Text segment: Begin

I already have this piece of functioning code, but after writing it I did feel the urge to scream "It's alive, it's alive!".
What I want to do is get the folder which has the folder "modules" as its parent folder, e.g. from /home/user/puppet/modules/impuls-test/templates/apache22/ I want /home/user/puppet/modules/impuls-test/
What I came up with is the following:
user@server:~/puppet/modules/impuls-test/templates/apache22$ python
Python 2.4.2 (#1, Apr 13 2007, 15:38:32)
[GCC 4.1.0 (SUSE Linux)] on linux2
Type "help", "copyright", "credits" or "license" for more information.
>>> import os
>>> cwd = os.getcwd()
>>> path = cwd
>>> print "cwd: %s" % cwd
cwd: /home/user/puppet/modules/impuls-test/templates/apache22
>>> for i in xrange(len(cwd.split('/'))):
... (head, tail) = os.path.split(path)
... print "head: %s" % head
... print "tail: %s" % tail
... if tail == 'modules':
... moduleDir = head + '/modules/' + cwd.split('/')[i+2] + '/'
... print "moduleDir: %s" % moduleDir
... break
... else:
... path = head
...
head: /home/user/puppet/modules/impuls-test/templates
tail: apache22
head: /home/user/puppet/modules/impuls-test
tail: templates
head: /home/user/puppet/modules
tail: impuls-test
head: /home/user/puppet
tail: modules
moduleDir: /home/user/puppet/modules/impuls-test/
I get the current working directory and use the os.path.split so long until it reaches the modules folder. Using the normal string.split function to iterate over the cwd, I can then append the moduleDir from the original cwd.split('/') array to the current head.
Can someone tell me a better/pythonic way to do this? Sure I can check if the current head ends with modules and then append the current tail, but that would only make the loop break faster and would still be ugly.

Text segment: End
Collected material: Begin

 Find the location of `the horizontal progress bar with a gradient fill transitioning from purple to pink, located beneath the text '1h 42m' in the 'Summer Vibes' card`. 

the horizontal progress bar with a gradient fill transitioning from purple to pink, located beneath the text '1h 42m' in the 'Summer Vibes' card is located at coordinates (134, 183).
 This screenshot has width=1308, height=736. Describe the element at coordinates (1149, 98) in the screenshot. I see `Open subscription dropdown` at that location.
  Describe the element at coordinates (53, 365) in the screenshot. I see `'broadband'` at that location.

Collected material: End

[Exercises]:
1) From the module-folder question above, output the passage between "head: /home/user/puppet/modules/impuls-test/templates" and "the current head.", inclusive.
2) Answer these from the module-folder question above:
(a) Which Python version does the interpreter banner report?
(b) What value is `tail` compared against inside the loop?
(c) Which function does the author apply repeatedly until the modules folder is reached?

[Exercise answers]:
1)
head: /home/user/puppet/modules/impuls-test/templates
tail: apache22
head: /home/user/puppet/modules/impuls-test
tail: templates
head: /home/user/puppet/modules
tail: impuls-test
head: /home/user/puppet
tail: modules
moduleDir: /home/user/puppet/modules/impuls-test/
I get the current working directory and use the os.path.split so long until it reaches the modules folder. Using the normal string.split function to iterate over the cwd, I can then append the moduleDir from the original cwd.split('/') array to the current head.

2)
(a) Python 2.4.2
(b) 'modules'
(c) os.path.split